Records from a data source
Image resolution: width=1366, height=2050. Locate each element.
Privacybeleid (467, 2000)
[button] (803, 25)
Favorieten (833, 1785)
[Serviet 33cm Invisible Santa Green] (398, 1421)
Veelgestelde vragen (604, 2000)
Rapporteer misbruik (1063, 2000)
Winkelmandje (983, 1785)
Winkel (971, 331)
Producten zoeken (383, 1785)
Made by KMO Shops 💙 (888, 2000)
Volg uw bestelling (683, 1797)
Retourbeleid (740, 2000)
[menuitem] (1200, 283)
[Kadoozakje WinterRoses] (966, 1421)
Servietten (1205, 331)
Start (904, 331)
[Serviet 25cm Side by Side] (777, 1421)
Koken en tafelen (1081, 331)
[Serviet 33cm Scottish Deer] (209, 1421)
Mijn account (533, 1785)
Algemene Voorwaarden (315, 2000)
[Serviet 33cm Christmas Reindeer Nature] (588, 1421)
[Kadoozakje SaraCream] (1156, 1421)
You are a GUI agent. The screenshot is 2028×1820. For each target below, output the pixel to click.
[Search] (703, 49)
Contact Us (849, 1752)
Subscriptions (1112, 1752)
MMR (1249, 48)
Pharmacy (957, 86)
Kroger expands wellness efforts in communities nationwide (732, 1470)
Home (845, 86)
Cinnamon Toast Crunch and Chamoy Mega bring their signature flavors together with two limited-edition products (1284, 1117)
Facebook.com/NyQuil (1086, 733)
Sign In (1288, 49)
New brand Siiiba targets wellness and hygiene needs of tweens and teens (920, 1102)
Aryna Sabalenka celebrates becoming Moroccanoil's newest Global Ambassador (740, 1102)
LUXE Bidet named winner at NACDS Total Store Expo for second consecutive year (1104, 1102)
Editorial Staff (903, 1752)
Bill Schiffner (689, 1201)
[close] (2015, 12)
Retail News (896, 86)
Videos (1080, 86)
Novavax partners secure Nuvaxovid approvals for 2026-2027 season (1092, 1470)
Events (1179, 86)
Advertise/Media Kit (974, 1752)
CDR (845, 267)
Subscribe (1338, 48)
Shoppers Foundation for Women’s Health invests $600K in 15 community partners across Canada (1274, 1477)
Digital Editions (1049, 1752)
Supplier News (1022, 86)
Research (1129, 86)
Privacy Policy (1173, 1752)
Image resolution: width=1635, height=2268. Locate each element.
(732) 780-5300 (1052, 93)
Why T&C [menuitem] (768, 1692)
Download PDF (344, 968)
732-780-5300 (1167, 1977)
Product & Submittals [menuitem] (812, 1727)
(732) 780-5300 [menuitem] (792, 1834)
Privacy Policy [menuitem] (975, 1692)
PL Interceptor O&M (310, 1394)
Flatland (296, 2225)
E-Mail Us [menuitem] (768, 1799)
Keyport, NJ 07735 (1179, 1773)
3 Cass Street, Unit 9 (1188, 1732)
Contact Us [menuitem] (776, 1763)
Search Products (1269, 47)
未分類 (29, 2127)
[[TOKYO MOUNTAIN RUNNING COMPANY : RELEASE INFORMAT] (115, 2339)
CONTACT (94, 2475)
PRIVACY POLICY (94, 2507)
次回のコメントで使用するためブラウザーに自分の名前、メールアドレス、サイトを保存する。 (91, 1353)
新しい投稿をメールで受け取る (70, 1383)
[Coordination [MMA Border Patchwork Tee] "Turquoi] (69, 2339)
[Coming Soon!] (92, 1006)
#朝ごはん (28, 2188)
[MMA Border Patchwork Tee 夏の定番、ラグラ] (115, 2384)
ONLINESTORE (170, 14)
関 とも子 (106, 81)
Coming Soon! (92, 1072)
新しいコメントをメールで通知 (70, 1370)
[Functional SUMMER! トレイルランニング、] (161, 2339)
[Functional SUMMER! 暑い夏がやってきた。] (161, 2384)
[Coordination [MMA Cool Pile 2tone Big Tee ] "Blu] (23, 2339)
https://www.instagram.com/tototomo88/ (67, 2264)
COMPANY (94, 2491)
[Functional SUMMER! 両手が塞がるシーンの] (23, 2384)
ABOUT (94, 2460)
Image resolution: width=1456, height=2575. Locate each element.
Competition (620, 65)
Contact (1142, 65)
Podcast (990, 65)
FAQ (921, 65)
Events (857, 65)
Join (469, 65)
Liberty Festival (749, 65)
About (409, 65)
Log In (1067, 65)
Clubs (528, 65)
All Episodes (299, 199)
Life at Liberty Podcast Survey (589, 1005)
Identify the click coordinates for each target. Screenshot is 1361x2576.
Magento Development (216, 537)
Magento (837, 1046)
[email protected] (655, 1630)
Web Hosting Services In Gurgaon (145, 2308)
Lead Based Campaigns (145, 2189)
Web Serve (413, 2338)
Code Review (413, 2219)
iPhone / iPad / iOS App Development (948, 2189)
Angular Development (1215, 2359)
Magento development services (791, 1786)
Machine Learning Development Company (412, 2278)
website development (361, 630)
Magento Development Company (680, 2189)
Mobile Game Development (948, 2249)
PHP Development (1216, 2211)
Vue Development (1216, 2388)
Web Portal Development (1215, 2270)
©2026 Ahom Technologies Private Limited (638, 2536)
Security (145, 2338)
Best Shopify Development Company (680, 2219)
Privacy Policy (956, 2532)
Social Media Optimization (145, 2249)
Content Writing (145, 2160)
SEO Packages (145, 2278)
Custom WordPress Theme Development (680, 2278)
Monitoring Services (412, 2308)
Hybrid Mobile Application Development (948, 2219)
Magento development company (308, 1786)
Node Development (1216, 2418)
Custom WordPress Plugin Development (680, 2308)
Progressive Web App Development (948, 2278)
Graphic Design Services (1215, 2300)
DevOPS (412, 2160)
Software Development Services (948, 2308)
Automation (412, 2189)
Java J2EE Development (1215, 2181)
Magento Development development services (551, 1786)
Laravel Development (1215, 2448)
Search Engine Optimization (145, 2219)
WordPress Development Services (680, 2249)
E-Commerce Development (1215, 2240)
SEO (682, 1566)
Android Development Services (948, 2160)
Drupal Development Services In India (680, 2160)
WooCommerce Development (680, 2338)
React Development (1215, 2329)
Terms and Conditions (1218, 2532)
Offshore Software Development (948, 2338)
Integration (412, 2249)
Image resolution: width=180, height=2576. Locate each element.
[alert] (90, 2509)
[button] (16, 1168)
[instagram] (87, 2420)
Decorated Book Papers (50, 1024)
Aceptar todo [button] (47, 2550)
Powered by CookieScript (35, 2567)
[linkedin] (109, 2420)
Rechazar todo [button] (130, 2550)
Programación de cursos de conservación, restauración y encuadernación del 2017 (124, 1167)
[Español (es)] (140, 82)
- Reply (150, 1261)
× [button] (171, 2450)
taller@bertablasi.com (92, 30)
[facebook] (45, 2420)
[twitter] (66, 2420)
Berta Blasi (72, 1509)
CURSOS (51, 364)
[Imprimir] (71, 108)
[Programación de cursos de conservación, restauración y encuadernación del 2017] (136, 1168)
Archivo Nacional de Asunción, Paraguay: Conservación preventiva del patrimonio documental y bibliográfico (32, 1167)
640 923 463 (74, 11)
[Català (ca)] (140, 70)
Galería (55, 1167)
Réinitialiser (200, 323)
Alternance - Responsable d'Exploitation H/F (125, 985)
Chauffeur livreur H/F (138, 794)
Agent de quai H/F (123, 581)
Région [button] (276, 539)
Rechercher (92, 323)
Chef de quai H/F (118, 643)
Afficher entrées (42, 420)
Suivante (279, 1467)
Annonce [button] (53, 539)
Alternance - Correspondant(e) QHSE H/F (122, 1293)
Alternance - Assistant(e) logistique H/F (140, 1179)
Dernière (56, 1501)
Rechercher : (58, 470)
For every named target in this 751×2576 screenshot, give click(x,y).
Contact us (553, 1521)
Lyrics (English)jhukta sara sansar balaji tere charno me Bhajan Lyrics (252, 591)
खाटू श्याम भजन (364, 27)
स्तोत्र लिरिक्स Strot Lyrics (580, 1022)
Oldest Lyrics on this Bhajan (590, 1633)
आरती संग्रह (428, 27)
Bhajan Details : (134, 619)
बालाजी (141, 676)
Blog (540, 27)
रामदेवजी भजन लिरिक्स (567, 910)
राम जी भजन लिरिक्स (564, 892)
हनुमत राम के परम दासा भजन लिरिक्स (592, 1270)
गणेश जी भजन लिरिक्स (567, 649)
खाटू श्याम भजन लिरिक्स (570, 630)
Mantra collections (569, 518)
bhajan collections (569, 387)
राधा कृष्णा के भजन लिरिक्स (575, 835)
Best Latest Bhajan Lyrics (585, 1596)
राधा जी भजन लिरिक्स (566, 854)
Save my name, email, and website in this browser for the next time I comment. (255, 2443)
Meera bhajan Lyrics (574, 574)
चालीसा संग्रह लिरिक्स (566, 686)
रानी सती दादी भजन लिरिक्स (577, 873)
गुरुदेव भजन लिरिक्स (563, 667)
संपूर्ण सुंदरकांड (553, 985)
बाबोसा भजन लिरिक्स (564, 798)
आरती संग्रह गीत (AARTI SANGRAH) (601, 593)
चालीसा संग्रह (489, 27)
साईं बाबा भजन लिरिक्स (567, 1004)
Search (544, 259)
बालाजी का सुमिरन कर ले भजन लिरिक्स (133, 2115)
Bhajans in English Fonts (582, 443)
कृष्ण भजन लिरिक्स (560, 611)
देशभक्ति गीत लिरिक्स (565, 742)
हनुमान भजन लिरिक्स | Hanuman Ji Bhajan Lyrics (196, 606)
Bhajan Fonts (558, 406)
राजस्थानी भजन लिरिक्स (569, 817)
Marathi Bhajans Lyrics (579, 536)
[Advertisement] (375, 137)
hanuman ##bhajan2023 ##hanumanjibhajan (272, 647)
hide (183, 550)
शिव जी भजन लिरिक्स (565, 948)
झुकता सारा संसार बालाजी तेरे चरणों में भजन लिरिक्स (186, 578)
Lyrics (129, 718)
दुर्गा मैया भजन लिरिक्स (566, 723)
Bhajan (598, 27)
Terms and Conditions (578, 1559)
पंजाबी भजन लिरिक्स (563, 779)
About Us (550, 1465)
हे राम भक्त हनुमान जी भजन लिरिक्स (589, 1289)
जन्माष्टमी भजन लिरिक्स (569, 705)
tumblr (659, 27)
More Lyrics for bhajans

EXERCISE PROMPT: Among the records above, extract exactly the lines from the line with "[Functional SUMMER! 暑い夏がやってきた。] (161, 2384)" to the line with "Web Serve (413, 2338)", both lines included, and leave out the rest.

SOLUTION:
[Functional SUMMER! 暑い夏がやってきた。] (161, 2384)
[Coordination [MMA Cool Pile 2tone Big Tee ] "Blu] (23, 2339)
https://www.instagram.com/tototomo88/ (67, 2264)
COMPANY (94, 2491)
[Functional SUMMER! 両手が塞がるシーンの] (23, 2384)
ABOUT (94, 2460)
Image resolution: width=1456, height=2575. Locate each element.
Competition (620, 65)
Contact (1142, 65)
Podcast (990, 65)
FAQ (921, 65)
Events (857, 65)
Join (469, 65)
Liberty Festival (749, 65)
About (409, 65)
Log In (1067, 65)
Clubs (528, 65)
All Episodes (299, 199)
Life at Liberty Podcast Survey (589, 1005)
Identify the click coordinates for each target. Screenshot is 1361x2576.
Magento Development (216, 537)
Magento (837, 1046)
[email protected] (655, 1630)
Web Hosting Services In Gurgaon (145, 2308)
Lead Based Campaigns (145, 2189)
Web Serve (413, 2338)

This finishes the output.